▸ **Task instructions**:
A - Summarize the greenback cutthroat trout text in two sentences.
B - According to the greenback cutthroat trout text, in what year was a population discovered in Rocky Mountain National Park?
C - Return the part of the greenback cutthroat trout text between "The introduction of" and "due to hybridization.", inclusive.

There is some controversy about the native range of the greenback cutthroat trout. It has long been thought that the greenback cutthroat was native to the South Platte and Arkansas River basins, likely due to the fact that the only surviving genetically pure population was found in a small creek in the Arkansas River basin. However, recent research has speculated that the greenback cutthroat was only native to the South Platte River basin, while the yellowfin cutthroat trout was native to the Arkansas River basin. Although it was common in the late 19th century, it began to decline when settlers arrived in the area. Mining in its native river basins led to sediment and toxic runoff in the water. These factors, along with water diversion for agriculture and overfishing, led to the decline of many greenback cutthroat trout populations.

The introduction of non-native species such as brook trout (Salvelinus fontinalis), brown trout (Salmo trutta), and rainbow trout (O. mykiss) was also detrimental to the greenback cutthroat. The former two species competed with greenback cutthroats while the latter hybridized with it, creating cutbows. Other subspecies of cutthroat were introduced to greenback habitat, further damaging populations due to hybridization.

==Conservation==
The species was originally thought to have been recorded in 1857 by William A. Hammond, an Army surgeon accompanying troops west during the early Indian Wars in 1857. As a corresponding member of the Academy of Natural Sciences at Drexel University in Philadelphia, he sent back crates of specimens that he collected back there for eventual identification and study. The crates with the trout specimens were labeled as having come from "the South Platte River at Fort Riley, Kansas". This caused some confusion when the specimens were first examined in the 1870s by Edward Drinker Cope, who first identified them as greenbacks, since the river does not flow through anywhere in Kansas. Two decades later, David Starr Jordan, one of the leading ichthyologists of his day, resolved the apparent impossibility by deciding that Hammond must have collected them on a trip to Fort Bridger, in the Green River basin in southwestern Wyoming, which would have likely taken him along the South Platte.

Although the greenback cutthroat was considered extinct by the 1930s, in 1957 a population was discovered in Rocky Mountain National Park in the Big Thompson River, a tributary of the South Platte. Additional populations were found in 1965 and 1970, making possible the 1978 reclassification of the subspecies as threatened under the 1973 Endangered Species Act. (Note: Oncorhynchus clarki stomias had originally been listed as endangered under the 1966 Endangered Species Prevention Act.) Recovery efforts for the greenback cutthroat by the U.S. Fish and Wildlife Service, assisted by Trout Unlimited, are ongoing. However, it was recently determined that due to insufficient study of the original stock most if not all animals in the reintroduction program were actually the similar Colorado River cutthroat trout. Catch and release fishing of the greenback cutthroat is currently permitted in parts of both the South Platte and Arkansas River basins. The Bozeman National Fish Hatchery was a key player in the recovery of the greenback cutthroat trout.

▸ **Dataset extract**:
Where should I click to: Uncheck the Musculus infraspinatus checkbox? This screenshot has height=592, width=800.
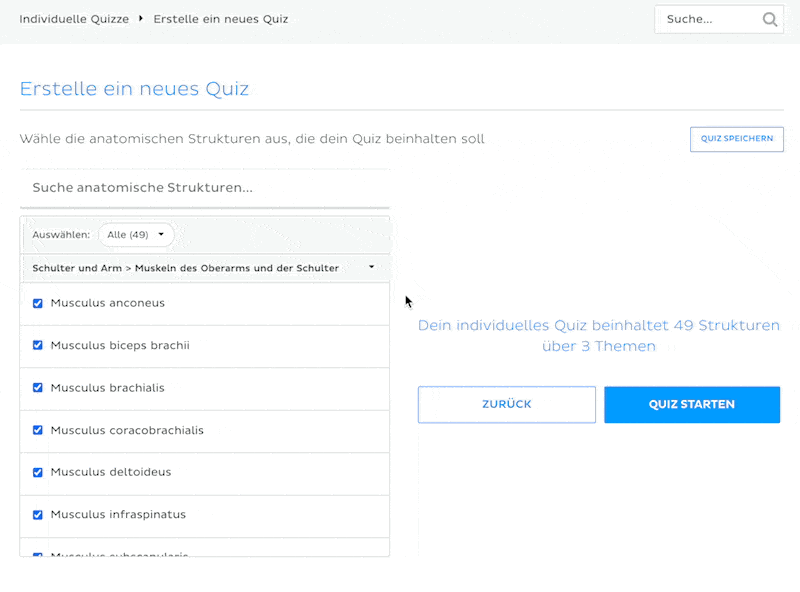[x=38, y=514]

▸ **Solutions to the exercise**:
A - The greenback cutthroat trout, whose native range is disputed, declined after settlers arrived because of mining runoff, water diversion, overfishing, and competition and hybridization with introduced trout. Considered extinct by the 1930s, it was found in 1957 in Rocky Mountain National Park and reclassified as threatened in 1978, but most if not all animals in the reintroduction program were later found to be Colorado River cutthroat trout.

B - 1957

C -
The introduction of non-native species such as brook trout (Salvelinus fontinalis), brown trout (Salmo trutta), and rainbow trout (O. mykiss) was also detrimental to the greenback cutthroat. The former two species competed with greenback cutthroats while the latter hybridized with it, creating cutbows. Other subspecies of cutthroat were introduced to greenback habitat, further damaging populations due to hybridization.